The drug Favipiravir is also currently being trialed in long-term care facilities in two ways — as an antiviral to treat mild and moderate symptoms in those who have COVID-19 and additionally as a preventative treatment for those who may have been exposed to the virus. The antiviral treatment for COVID-19 patients is aimed at lessening symptoms and helping patients get healthier faster. The prophylactic study is testing to prove that if taken early enough, someone with exposure to the virus could experience no symptoms at all.
Stephens came to Appili from IMV Inc. (formerly Immunovaccine), where she became chief financial officer of the company at just 32. She helped raised more than $40 million in equity financing and government grants and was instrumental in IMV’s graduation from the TSX Venture Exchange to the TSX and listing on the OTCQX in the U.S.
“It was definitely intimidating when I started, but what I have come to learn over the last 10 years is to be comfortable being uncomfortable and to be confident enough to admit when you don’t know something,” she says.
Stephens joined Appili Therapeutics Inc. with the intent to take the company public, which she did in 2019, and is currently preparing to list on NASDAQ when the time is right.

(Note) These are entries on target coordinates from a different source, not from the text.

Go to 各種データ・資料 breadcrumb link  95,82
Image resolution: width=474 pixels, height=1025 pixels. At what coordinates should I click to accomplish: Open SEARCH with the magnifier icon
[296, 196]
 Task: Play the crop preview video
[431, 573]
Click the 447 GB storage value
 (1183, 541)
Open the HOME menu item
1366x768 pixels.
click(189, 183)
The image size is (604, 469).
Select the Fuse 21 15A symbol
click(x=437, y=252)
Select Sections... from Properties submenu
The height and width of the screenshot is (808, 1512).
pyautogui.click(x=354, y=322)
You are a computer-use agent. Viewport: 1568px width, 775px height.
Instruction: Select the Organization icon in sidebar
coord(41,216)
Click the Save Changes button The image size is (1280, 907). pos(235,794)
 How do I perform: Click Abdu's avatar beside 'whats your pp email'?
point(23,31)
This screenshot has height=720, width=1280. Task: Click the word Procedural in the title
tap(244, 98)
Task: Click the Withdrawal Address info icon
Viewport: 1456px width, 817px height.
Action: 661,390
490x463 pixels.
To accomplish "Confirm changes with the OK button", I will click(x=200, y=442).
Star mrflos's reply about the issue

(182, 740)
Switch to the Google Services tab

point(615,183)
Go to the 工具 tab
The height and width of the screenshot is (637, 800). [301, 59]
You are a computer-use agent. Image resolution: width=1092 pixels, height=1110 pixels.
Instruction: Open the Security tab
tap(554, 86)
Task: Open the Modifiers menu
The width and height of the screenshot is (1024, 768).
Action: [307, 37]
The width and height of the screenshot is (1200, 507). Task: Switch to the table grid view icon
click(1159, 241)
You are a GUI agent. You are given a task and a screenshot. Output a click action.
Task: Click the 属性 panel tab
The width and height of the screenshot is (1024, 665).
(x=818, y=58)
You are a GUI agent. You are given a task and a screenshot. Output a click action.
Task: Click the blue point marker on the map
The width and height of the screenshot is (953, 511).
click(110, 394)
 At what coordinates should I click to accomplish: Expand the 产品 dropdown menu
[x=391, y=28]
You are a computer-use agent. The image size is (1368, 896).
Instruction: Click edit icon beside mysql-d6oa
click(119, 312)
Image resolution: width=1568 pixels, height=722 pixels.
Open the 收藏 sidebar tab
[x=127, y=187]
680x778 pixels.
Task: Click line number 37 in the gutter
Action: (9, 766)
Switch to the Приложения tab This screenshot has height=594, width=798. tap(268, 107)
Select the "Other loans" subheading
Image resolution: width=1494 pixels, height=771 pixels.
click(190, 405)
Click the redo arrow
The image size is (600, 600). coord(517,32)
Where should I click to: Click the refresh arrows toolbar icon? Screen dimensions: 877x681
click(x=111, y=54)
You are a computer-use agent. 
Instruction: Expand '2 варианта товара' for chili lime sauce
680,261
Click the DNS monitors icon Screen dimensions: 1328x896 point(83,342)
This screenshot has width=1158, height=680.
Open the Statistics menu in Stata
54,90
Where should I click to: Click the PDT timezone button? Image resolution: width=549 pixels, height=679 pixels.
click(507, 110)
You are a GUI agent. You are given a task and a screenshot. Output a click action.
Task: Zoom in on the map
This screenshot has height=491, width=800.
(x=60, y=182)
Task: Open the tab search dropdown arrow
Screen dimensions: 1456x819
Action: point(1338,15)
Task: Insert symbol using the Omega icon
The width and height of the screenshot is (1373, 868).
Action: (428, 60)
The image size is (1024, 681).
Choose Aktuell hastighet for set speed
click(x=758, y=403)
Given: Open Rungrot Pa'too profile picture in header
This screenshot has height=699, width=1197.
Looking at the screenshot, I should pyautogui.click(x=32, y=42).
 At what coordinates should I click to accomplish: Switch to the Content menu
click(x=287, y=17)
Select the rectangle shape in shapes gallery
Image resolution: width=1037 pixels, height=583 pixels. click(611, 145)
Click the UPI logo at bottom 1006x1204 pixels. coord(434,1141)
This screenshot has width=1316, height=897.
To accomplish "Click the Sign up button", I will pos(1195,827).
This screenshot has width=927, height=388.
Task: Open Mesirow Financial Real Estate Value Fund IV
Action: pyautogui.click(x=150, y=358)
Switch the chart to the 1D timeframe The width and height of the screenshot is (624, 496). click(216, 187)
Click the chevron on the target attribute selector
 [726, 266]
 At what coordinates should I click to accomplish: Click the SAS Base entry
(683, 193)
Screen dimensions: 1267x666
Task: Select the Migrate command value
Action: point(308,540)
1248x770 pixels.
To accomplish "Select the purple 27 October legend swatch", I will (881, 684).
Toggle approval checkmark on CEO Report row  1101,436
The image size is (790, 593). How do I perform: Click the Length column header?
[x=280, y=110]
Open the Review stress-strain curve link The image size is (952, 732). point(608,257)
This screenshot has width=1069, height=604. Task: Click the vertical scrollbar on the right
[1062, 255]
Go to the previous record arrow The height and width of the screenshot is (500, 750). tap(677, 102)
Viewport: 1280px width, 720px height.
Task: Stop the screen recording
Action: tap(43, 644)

An avid volunteer, Stephens was most recently a director (and past-chair) of Habitat for Humanity Nova Scotia for over seven years and was the President of the Atlantic chapter of Financial Executives International for the past two years. She has also served as treasurer of BioNova — Nova Scotia’s life science/biotechnology association — and has been a Big Sister with Big Brothers Big Sisters for over 10 years. She will be joining the Board of Directors of the Halifax Chamber of Commerce in May and is looking to join another non-profit board over the next six months.
“I like to volunteer a lot because I want to give back,” she says. “Later in my career when I recognized I had a better work-life balance, I didn’t want to waste my free time. I’ve learned so much about leadership and what motivates people from volunteering that I, in turn, bring into my professional life.”